In filtration, it is desirable to maximize filter area while minimizing the volume of the filter construction employed. One common means for attaining this result is to provide a construction formed by spirally winding a multi-layer material having a filter layer to form a tightly wound cylinder into which liquid is introduced at one spiral end and removed from the opposite spiral end. Means must be provided in the filter construction for assuring that all entering liquid passes through the filter medium prior to being removed, that is, the entering liquid must be prevented from simply passing through the spaces between the wound filter material without passing through the filter medium. It has been heretofore proposed to employ corrugated filter media in spiral wound filter constructions to maximize filter surface area for a given filter construction volume. In these constructions, sealing arrangements are provided at each spiral surface of the wound filter to assure that incoming fluid passes through a filter surface before leaving the filter unit. Such constructions are shown for example in U.S. Pat. Nos. 2,322,548 and 2,599,604 and 3,025,963. However, a corrugated spiral wound filter construction has undesirable strength characteristics which has limited its use. When fluid is introduced into the corrugated construction, even under moderate pressure or when filter loading is increased due to particle accumulation, the flutes become compressed along their entire length resulting in severe stress being placed upon the filter material. Under these compression forces, the chances of rupturing the filter material and rendering the construction useless are greatly increased. Due to these undesirable strength characteristics, practical utilization of filter units of this type i.e., with corrugated filter material, have had only limited usage. It would be highly desirable to provide a filter construction having a large filter area per unit volume and which permits the use of relatively high differential pressures across the filter material without a high risk of rupturing the filter medium.

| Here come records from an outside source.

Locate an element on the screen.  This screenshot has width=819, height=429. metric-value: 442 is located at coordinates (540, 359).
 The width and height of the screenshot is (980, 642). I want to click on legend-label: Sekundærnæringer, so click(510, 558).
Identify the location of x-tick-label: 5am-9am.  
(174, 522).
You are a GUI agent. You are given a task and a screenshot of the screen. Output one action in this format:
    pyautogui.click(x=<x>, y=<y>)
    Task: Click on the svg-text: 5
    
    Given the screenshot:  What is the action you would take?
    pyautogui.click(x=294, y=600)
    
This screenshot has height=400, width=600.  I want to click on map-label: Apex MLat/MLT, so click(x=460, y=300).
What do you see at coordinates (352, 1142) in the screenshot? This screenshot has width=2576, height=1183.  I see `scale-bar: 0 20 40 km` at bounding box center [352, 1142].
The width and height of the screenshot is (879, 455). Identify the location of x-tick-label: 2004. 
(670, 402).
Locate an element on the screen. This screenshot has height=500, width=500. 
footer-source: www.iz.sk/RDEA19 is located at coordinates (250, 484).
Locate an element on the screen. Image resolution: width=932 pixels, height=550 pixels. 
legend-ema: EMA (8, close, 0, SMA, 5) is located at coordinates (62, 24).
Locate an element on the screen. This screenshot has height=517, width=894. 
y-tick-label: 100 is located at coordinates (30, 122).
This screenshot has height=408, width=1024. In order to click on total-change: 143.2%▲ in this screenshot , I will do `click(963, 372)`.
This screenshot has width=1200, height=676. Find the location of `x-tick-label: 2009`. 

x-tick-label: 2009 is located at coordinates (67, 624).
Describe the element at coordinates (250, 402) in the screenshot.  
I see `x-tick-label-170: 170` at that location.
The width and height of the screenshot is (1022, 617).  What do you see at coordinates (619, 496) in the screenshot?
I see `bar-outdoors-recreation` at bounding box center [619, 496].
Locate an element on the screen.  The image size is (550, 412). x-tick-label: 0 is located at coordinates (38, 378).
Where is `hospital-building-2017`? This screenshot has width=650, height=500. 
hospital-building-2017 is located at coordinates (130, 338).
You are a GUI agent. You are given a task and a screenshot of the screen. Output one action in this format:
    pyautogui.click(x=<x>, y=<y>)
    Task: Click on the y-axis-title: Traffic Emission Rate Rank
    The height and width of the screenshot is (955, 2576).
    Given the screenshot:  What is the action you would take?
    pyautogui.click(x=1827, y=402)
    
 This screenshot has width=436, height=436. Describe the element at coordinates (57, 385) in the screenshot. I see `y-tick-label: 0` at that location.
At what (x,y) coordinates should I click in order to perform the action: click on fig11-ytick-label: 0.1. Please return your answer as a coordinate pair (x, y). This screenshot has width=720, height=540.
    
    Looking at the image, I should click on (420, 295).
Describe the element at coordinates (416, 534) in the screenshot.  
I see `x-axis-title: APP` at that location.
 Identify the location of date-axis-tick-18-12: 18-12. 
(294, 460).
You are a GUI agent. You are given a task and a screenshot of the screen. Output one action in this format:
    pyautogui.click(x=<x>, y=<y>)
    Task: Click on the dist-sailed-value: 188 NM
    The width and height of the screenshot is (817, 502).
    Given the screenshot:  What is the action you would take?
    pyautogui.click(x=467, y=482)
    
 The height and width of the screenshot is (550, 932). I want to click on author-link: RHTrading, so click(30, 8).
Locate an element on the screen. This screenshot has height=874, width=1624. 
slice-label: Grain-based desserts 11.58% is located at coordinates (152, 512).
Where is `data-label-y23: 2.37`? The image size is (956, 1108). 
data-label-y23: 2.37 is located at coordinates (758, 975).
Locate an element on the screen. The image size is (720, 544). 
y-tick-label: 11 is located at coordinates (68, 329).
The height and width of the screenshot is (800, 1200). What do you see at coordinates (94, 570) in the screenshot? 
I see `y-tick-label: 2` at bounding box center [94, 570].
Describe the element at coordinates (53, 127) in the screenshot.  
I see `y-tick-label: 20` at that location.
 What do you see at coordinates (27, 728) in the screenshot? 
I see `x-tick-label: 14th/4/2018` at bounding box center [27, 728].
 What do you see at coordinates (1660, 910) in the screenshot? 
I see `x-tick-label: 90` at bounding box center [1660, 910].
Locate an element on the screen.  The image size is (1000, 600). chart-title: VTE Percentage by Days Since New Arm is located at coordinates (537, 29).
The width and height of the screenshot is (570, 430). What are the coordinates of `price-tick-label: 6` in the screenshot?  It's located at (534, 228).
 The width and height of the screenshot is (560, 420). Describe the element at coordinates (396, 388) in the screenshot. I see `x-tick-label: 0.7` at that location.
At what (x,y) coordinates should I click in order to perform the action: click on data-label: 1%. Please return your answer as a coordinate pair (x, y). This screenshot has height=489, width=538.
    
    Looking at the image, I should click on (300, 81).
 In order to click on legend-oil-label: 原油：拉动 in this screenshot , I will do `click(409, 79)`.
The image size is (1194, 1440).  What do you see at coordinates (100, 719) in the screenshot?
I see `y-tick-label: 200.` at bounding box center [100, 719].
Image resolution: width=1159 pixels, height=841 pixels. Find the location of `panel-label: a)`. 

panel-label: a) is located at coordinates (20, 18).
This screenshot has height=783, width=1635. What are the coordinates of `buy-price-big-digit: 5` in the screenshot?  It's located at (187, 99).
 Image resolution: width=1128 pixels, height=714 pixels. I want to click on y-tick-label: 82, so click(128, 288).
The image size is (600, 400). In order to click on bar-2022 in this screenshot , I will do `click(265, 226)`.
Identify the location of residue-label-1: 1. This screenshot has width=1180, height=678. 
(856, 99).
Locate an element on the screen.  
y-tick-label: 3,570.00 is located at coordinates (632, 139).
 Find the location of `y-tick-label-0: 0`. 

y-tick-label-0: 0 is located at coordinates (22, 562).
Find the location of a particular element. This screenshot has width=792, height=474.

A spiral-wound filter construction having such improved strength characteristics is described in an application entitled SPIRAL-WOUND FILTER filed Apr. 22, 1971, Ser. No. 136,315, now U.S. Pat. No. 3,722,696 in the names of James Dwyer and Peter Reiman and assigned to the assignee of this application. The filter is formed by spirally winding a multilayer web comprising at least one fluid-impermeable layer, at least one filter layer and at least two generally flat spacer layers having a high void volume. The spacer layers are permeable to edgewise fluid flow and are positioned adjacent each surface of the filter layer. They provide support for the filter material and a means for fluid to pass axially through the wound filter. The spacer layers are selectively sealed so that, in use, unfiltered fluid entering one spiral end surface must pass through at least one filter layer prior to leaving the opposing spiral end surface. In the construction disclosed in the foregoing application, the fluid-impermeable layer is employed to separate spacer layers sealed from the atmosphere on opposing spiral end surfaces, i.e., to separate a spacer layer one of whose edges is open on the upstream side from a spacer layer, one of whose edges is open on the downstream side.
Although this construction has great advantages over the prior art construction because of its greatly improved strength characteristics, it, like the prior art constructions, employs a fluid-impermeable layer to attain the desired fluid flow. It would be highly desirable to eliminate the fluid-impermeable layer since it is essentially a "non-working" layer in that it blocks fluid passage and does not filter incoming fluid. Thus, the fluid-impermeable layer increases the volume of a wound filter construction without increasing its filtration capacity. Accordingly, it would be highly desirable to provide a spirally-wound filter construction which eliminates the need for a fluid impermeable layer yet has high strength characteristics which permit high fluid-flow rates therethrough even at high pressures.